Remark: Observe that Claim 2 mirrors the Prisoner’s Dilemma game. In the Prisoner’s Dilemma game, the two prisoners can better their situations by keeping quiet. However, one prisoner can then further improve his situation by unilaterally deviating and finking.

Claim 3: There exists a Nash Equilibrium in which all players use the same strategy.

Proof: This claim will be proven directly. Observe that this game is finite and in normal form. Therefore, a Nash Equilibrium exists by Nash’s theorem. Claim 1 provides a Nash Equilibrium, but not one in which all players use the same strategies. However, the distributions of each strategy from Claim 1 provide for a Mixed Strategies Nash Equilibrium. For each player $i \in N$ , let the strategy be $\sigma_{i}(n_{1}) = \sigma_{i}(n_{2}) = 0.25$ and $\sigma_{i}(n_{3}) = 0.50$ .
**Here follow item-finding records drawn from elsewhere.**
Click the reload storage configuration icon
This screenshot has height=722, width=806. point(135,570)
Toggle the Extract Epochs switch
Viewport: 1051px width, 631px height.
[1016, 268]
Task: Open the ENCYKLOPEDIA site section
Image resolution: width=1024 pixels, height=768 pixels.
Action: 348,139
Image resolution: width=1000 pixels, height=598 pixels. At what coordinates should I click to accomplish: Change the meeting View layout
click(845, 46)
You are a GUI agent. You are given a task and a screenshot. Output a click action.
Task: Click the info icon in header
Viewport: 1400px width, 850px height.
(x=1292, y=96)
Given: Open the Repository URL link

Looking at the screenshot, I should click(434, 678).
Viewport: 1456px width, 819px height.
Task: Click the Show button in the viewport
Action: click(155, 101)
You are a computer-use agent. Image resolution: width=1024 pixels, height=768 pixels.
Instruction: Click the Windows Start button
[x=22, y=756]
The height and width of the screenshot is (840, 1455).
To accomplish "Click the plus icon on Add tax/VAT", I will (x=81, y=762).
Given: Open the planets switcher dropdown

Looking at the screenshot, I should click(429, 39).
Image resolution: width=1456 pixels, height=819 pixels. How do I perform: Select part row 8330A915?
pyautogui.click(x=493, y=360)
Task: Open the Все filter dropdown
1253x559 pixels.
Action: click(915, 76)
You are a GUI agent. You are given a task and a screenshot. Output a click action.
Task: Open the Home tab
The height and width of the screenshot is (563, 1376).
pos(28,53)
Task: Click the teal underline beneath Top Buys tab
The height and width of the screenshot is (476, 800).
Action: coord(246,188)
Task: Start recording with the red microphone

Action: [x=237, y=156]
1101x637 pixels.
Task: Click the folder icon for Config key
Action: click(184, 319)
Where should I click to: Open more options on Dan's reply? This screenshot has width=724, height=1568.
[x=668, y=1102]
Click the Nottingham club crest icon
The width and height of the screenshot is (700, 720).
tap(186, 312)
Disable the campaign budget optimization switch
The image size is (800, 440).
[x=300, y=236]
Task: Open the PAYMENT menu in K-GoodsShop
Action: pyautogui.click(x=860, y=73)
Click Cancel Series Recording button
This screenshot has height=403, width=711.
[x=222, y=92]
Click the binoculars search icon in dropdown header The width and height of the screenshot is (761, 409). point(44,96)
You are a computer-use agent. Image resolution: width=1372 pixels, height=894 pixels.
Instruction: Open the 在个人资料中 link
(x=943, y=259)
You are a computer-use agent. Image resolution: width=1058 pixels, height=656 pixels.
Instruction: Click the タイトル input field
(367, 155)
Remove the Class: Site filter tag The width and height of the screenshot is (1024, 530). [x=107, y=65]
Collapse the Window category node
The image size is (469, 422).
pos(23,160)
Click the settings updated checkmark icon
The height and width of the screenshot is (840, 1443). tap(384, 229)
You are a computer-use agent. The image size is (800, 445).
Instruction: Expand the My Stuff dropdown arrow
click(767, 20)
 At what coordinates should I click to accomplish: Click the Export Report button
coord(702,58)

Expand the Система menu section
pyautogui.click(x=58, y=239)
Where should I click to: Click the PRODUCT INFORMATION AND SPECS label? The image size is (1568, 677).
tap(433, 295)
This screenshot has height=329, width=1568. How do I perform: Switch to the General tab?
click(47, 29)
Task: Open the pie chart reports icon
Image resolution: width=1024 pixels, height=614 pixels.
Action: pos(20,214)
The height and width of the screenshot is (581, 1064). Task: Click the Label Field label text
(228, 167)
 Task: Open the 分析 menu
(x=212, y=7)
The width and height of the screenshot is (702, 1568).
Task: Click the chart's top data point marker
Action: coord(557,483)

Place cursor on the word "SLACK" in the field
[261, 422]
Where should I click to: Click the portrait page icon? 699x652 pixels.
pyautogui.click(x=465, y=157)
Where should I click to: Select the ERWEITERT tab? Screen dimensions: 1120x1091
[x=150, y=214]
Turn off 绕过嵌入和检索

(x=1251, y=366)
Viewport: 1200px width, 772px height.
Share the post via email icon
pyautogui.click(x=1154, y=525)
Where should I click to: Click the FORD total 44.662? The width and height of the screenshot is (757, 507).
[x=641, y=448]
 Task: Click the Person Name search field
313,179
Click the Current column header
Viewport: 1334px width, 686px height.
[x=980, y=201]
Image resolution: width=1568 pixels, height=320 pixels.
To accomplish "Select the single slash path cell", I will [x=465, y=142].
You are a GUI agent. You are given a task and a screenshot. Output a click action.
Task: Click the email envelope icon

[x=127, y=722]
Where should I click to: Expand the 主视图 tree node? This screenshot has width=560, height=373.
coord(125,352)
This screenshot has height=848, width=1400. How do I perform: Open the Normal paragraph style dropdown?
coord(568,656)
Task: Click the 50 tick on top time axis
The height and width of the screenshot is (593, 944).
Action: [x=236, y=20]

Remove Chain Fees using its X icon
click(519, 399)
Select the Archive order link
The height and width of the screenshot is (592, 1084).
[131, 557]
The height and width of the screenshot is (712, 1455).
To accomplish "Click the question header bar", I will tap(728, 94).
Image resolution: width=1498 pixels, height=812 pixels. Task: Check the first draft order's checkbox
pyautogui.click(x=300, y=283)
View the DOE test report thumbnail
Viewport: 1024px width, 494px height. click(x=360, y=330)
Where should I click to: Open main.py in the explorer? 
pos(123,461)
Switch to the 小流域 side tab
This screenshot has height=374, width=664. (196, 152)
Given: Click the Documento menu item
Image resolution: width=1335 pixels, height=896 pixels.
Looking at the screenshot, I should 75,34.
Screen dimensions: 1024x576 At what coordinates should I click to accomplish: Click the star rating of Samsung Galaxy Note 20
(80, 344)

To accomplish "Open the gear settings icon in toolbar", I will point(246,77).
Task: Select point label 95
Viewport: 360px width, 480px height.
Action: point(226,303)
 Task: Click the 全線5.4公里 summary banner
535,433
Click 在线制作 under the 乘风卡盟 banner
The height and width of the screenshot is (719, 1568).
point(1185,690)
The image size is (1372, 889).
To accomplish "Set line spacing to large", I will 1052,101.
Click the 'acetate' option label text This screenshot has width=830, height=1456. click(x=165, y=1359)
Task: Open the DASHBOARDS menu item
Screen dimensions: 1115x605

It suffices to show that $\Sigma_{i}$ is a Mixed Strategies Nash Equilibrium. Suppose player $i$ chooses ABD. Then under $\sigma_{-1}^{*}$ , the proportion of choosing ABD is $\frac{24}{99}$ , the proportion of choosing ACD is $\frac{25}{99}$ and the proportion of choosing ABCD is $\frac{50}{99}$ . So $\mathbb{E}[u_{i}(\text{ABD}, \sigma_{-i}^{*})] = 1 + \frac{74 + 1}{100} + 2 = 3.75 = \mathbb{E}[u_{i}(\sigma^{*})]$ . By similar arguments, $\mathbb{E}[u_{i}(\text{ACD}, \sigma_{-i}^{*})] = \mathbb{E}[u_{i}(\sigma^{*})] = 3.75$ and $\mathbb{E}[u_{i}(\text{ABD}, \sigma_{-i}^{*})] = \mathbb{E}[u_{i}(\sigma^{*})] = 3.75$ . By the analysis in Claim 1, no player will want to deviate. And so this is a symmetric mixed strategies Nash Equilibrium. QED.